Public Affairs in the light – the power of ideas
A flick through the media these days would lead the casual reader to presume that there was something rotten at the heart of the lobbying industry.
In fact the ability to influence the public sector and wider legislation is both legitimate and, actually, healthy. It’s a question of how you go about it.
The latest group of luminaries to be “caught out” by a newspaper sting include some of the nation’s most senior retired military figures. They can be added to the list of those who have been stung before, from politicians to retiring senior civil servants, and many more besides.
According to The Sunday Times, the former top brass were tricked into offering to use their influence and connections in support of a (wholly fictitious) South Korean unmanned drone manufacturer. All deny wrongdoing, but the story raises the issue of lobbying in the public mind once more, with Defence Secretary Philip Hammond suggesting that it goes to the heart of the Ministry of Defence’s relationships with recently retired senior officers.
I should declare an interest or two here myself, in that I used to work for The Sunday Times, and that I know some of the men involved from my years at MOD (and have always found them to be of the highest propriety, for what it’s worth).
The problem with this is that for anyone who actually understands the point where government, politics and industry interacts, this isn’t lobbying; it’s the public image of lobbying. It’s why many of us are so surprised to see otherwise intelligent and experienced figures tricked in such a way, and puzzled that journalists still think this is how things work.
Firstly, in a democracy there is nothing at all wrong with lobbying legislators to act in a way you think is right. They are there to be persuaded, be that by constituents, unions, charities, think tanks or, perish the thought, even businesses. The statute books are packed with legislation which is better for having been drafted in consultation with those who understand its impact best (and, indeed, the same books are not free of legislation which doesn’t work because it wasn’t).

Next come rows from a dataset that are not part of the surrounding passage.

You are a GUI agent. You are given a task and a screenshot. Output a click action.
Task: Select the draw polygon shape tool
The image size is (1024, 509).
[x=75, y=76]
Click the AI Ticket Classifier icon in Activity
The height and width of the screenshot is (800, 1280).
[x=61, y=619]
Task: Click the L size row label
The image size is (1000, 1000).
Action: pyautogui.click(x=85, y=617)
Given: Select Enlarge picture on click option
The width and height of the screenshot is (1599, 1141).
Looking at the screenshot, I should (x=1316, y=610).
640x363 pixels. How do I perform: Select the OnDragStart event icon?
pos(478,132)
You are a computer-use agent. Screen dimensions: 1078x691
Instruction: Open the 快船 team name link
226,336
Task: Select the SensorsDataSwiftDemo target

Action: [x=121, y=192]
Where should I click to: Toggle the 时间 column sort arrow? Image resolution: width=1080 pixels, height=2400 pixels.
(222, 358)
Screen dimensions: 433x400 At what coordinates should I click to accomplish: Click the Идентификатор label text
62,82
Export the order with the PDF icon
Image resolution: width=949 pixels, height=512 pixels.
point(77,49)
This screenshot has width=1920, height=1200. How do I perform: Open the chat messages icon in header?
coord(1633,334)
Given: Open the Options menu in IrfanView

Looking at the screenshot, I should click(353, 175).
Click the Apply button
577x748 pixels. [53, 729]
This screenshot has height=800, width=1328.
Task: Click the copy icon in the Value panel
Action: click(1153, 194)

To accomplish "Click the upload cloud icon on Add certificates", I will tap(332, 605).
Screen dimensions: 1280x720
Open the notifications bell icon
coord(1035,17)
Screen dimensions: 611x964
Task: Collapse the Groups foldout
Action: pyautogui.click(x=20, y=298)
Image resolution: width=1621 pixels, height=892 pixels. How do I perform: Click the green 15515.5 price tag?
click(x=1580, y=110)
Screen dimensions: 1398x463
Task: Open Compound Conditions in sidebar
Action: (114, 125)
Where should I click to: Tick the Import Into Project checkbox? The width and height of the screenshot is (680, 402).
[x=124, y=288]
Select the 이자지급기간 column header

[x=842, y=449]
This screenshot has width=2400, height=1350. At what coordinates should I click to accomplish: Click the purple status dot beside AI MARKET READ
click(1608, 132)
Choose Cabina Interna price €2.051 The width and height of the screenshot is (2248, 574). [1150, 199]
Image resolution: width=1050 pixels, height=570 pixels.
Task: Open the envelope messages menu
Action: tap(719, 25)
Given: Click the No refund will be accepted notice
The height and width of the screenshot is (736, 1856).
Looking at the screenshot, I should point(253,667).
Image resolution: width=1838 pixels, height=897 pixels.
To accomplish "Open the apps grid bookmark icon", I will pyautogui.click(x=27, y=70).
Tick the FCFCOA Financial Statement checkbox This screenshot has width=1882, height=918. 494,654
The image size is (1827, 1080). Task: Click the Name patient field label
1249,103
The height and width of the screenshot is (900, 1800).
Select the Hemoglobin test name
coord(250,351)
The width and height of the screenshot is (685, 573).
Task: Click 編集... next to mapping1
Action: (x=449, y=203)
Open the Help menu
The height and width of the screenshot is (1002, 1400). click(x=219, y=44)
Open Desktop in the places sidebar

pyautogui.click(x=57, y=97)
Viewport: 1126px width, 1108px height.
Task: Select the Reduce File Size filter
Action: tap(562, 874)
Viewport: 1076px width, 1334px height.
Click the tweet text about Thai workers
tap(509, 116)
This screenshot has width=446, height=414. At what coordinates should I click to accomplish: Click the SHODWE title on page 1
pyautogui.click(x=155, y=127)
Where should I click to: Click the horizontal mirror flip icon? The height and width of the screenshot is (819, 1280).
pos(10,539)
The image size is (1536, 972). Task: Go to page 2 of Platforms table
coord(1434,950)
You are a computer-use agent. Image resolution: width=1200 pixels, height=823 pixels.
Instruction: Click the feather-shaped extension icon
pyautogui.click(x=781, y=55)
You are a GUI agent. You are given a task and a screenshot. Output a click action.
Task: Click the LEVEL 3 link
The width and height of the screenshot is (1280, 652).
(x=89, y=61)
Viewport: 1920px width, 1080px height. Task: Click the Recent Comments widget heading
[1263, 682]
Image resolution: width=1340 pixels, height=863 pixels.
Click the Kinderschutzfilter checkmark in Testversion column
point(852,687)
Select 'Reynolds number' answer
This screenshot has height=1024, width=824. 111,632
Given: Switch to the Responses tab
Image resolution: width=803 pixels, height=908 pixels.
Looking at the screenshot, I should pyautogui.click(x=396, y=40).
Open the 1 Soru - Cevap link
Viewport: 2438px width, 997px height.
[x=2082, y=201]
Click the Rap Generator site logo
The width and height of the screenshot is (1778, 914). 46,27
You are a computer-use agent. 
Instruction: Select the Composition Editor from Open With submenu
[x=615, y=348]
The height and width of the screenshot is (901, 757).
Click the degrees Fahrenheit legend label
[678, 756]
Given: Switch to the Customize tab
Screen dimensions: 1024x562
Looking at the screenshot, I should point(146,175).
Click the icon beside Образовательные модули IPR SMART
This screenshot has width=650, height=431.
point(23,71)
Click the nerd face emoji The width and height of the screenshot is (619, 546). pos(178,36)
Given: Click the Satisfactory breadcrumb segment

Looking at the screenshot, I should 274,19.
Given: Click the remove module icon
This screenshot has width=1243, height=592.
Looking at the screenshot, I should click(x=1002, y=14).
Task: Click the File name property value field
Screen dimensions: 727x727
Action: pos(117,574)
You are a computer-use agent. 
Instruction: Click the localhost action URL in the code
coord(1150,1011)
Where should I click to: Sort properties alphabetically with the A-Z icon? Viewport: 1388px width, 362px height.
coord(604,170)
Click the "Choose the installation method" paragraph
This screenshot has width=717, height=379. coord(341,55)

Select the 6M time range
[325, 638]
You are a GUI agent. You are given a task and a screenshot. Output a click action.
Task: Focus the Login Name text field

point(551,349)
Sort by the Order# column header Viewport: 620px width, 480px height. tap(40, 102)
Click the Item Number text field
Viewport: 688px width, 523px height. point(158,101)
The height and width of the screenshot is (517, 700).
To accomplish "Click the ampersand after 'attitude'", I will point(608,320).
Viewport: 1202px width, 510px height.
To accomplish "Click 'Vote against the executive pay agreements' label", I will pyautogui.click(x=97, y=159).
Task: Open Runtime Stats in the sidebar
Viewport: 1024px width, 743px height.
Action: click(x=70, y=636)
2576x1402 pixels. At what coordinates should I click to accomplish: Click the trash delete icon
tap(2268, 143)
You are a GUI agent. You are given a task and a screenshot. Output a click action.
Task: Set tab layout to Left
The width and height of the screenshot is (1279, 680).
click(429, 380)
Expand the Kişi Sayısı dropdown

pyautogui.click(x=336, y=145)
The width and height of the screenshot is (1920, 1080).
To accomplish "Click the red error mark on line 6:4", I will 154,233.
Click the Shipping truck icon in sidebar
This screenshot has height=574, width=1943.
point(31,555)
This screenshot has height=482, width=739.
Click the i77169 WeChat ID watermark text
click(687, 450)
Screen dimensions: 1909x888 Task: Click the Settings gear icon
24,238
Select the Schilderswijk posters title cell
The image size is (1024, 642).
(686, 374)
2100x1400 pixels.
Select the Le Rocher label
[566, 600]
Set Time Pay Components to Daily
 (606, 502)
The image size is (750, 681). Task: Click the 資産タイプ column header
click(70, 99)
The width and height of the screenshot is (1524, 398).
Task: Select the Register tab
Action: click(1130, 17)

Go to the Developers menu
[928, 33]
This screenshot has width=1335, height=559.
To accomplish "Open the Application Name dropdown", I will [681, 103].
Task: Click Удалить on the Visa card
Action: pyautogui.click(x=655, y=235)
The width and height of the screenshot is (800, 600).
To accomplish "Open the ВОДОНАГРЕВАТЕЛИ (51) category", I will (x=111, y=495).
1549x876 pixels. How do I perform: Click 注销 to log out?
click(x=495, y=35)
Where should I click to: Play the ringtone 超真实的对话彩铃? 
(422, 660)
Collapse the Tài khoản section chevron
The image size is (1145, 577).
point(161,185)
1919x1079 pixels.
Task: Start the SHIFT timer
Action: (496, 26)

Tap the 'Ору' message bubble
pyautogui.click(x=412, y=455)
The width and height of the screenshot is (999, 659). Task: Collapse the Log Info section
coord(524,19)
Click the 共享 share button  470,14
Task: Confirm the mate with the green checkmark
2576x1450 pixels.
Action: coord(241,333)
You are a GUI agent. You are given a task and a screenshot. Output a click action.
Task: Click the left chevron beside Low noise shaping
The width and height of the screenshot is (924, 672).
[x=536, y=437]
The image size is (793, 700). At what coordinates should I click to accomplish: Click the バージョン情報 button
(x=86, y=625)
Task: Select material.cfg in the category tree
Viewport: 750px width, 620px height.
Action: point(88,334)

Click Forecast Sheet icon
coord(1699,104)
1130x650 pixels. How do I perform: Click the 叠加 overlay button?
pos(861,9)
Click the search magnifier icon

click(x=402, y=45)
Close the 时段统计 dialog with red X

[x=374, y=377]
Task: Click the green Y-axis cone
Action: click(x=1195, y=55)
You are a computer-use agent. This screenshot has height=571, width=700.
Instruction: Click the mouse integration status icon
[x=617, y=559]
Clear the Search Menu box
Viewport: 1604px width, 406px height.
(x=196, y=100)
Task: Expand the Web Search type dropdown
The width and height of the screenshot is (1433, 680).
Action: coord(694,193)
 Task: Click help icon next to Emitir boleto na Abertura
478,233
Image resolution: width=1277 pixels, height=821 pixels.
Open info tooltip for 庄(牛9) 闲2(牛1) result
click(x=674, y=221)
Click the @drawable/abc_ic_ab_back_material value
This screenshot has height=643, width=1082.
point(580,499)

The fact is that good political decisions are taken by ministers who listen, then weigh up the advice they’re given and make their decisions. This is as true of internal advice from the civil service as it is for external advice. Having been involved in numerous Bills passing through Parliament as a senior civil servant, I can tell
you it’s naive to think that the civil service doesn’t hold strong views and lobby relentlessly to see them acted upon.
Lobbying, then, should not be a dirty word. It’s one of the reasons that good public affairs companies are desperate to operate in the light, not the shadows.
What’s the reality, then?
Well, here’s the bit these exposés in the Press miss. The days when lobbying was about who you knew, or who you had access to, are long gone. The smoky backrooms are empty these days (and, of course, smoke-free). In fact that’s been true for years.
Today the ability to influence political decision-making is about ideas, not access. It is overt, not covert, and about whether individuals, groups and companies can demonstrate plausible and effective options to Government (and others), evidence the effects of proposed new laws and rules and demonstrate how various stakeholders will be impacted by them.
Yes, their interest may be commercial, but that doesn’t mean their ideas must be bad. Ministers of all political hues have understood this for years.
If your argument is strong, and well-thought-through, politicians will listen – they’d be foolish not to – and if your idea ends up forming part of the politician’s thinking in the long run, both you and they should be happy to say so publicly.
Increasingly, also, politics in the UK is a centre ground fight in which old ideologies are blurred. What that means is that politicians are more interested in what works than from which doctrinal political direction it comes.
For example, some years ago I introduced a company which had major contracts with the US Department of Defense (DoD) to a British defence minister. I knew the man, but he didn’t meet the client because of that, he met them because they had something very interesting to say. They explained to him some of the work they did to support the DoD’s attempts to provide long-term support to veterans.
They explained the system they’d built and deployed, how well it worked, what the effects had been, where the evidence for this was and how they thought it could help the government here deliver on its own drive to improve the lives of veterans.
“We’ve done this”, they said, “and we’ve seen where the pitfalls are and learned how to address them”.
This was a meeting with the minister, with his civil servants present, in his diary, in his office. No murky meeting in a hotel. He was happy to meet them formally because what they had to say was of great interest to him in terms of what he was trying to achieve.
This is the face of effective “lobbying”. It’s about understanding what government is trying to achieve, identifying solutions to help it, and then explaining them openly and honestly.
What a good public affairs firm does is help businesses identify those points of communal interest with government, local or national, and formulate a genuine and effective narrative around them that will stand up to scrutiny.
We live in the age of the influence of ideas, not the idea of influence.